## [YOUR INSTRUCTIONS]
Starting at the top line and ending at the bottom one, repeat the entries exactly and drop every picture.

## [SOURCE RECORDS]
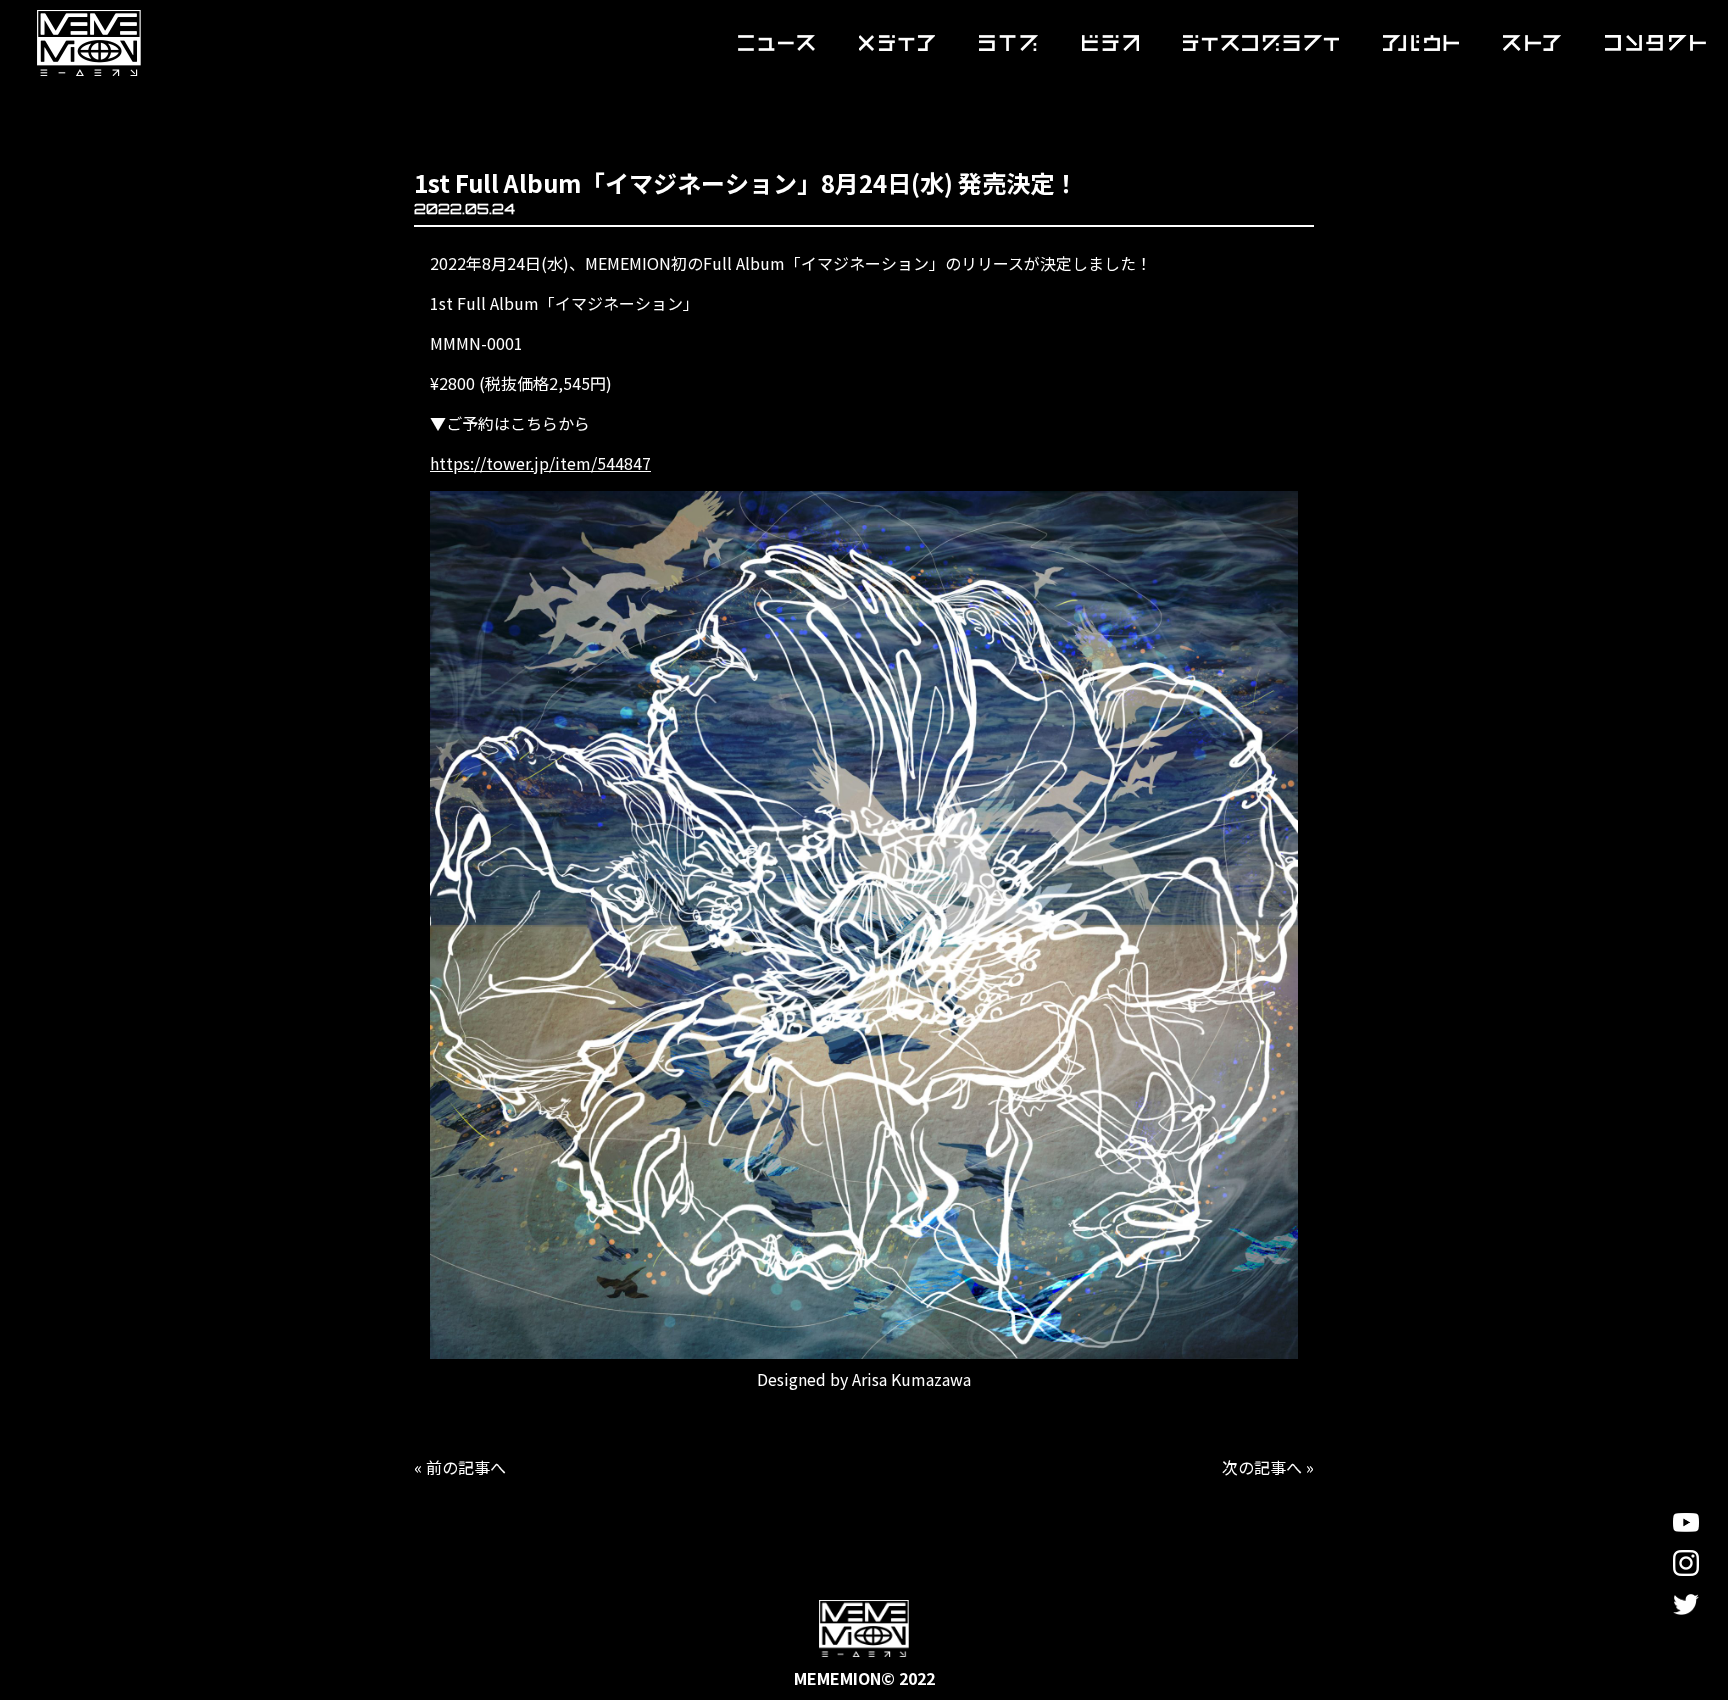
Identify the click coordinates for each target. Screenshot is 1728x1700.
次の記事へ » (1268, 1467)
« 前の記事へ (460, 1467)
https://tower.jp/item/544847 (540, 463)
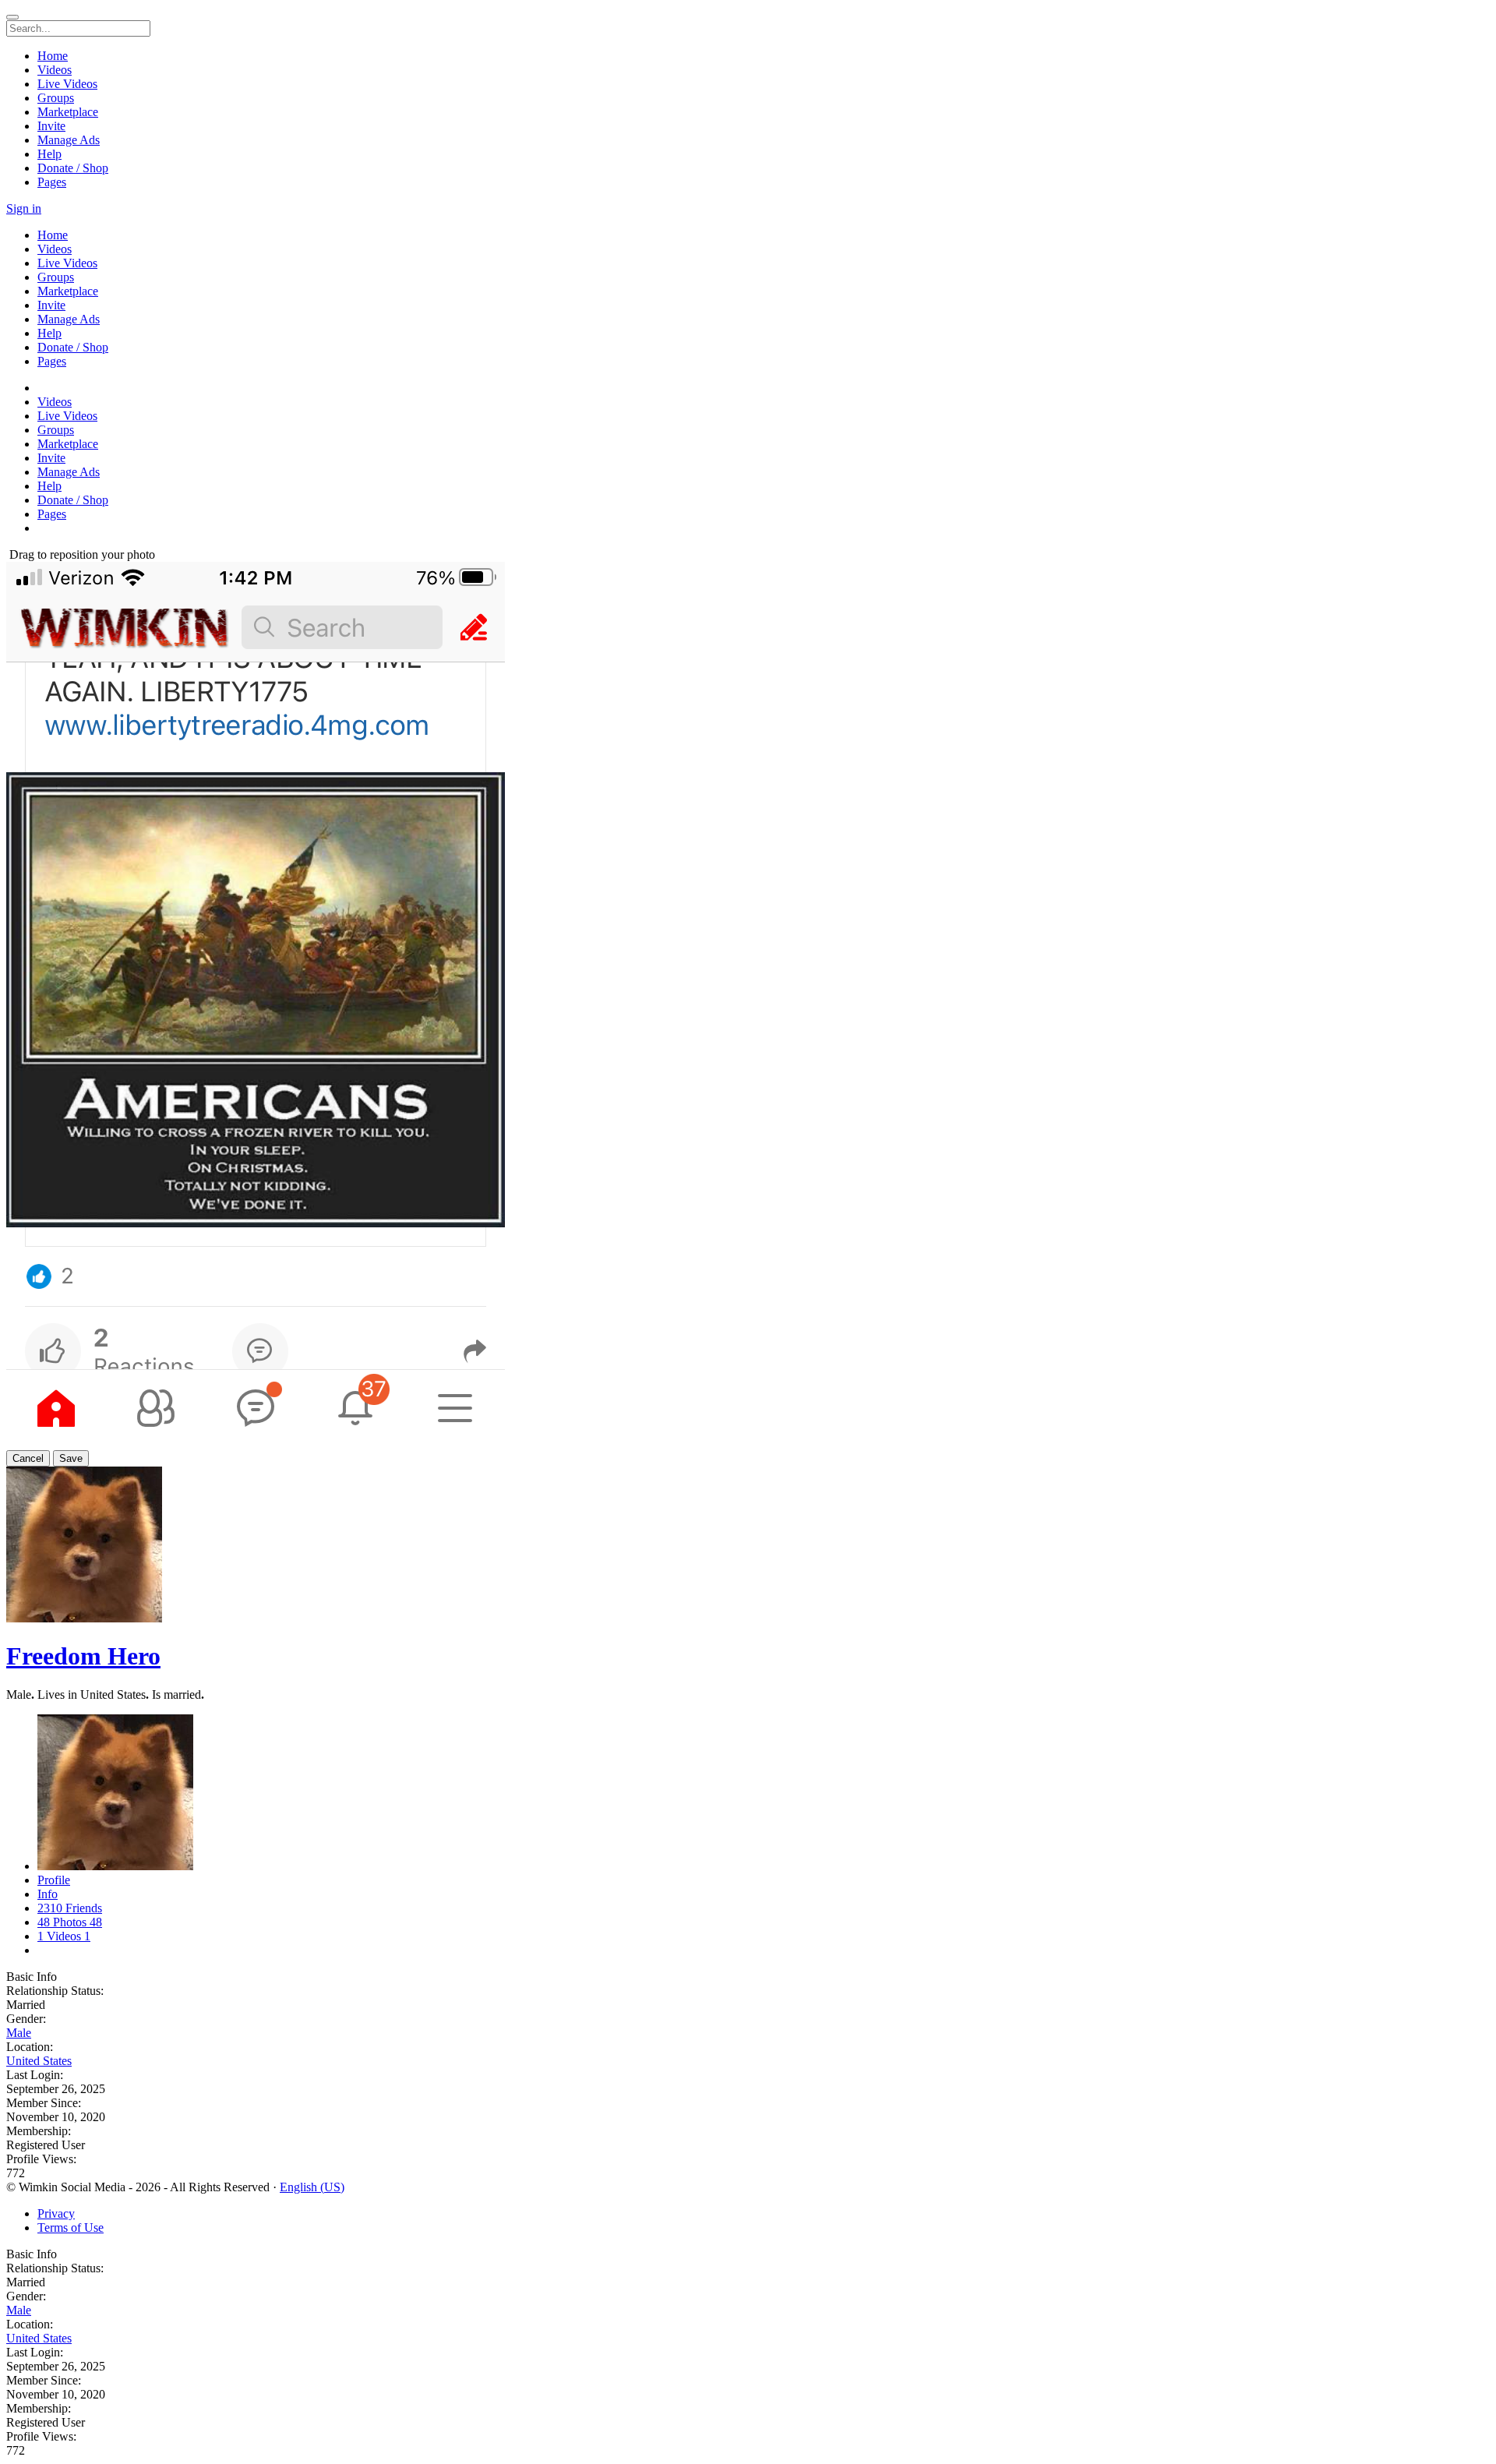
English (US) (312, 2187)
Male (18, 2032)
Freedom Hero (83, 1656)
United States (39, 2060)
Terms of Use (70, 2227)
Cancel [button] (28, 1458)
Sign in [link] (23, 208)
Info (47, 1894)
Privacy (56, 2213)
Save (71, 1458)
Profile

## [RESPONSE TO THE EXERCISE]
Identify the click coordinates for each target. Screenshot is 1728x1700.
次の記事へ » (1268, 1467)
« 前の記事へ (460, 1467)
https://tower.jp/item/544847 (540, 463)
English (US) (312, 2187)
Male (18, 2032)
Freedom Hero (83, 1656)
United States (39, 2060)
Terms of Use (70, 2227)
Cancel [button] (28, 1458)
Sign in [link] (23, 208)
Info (47, 1894)
Privacy (56, 2213)
Save (71, 1458)
Profile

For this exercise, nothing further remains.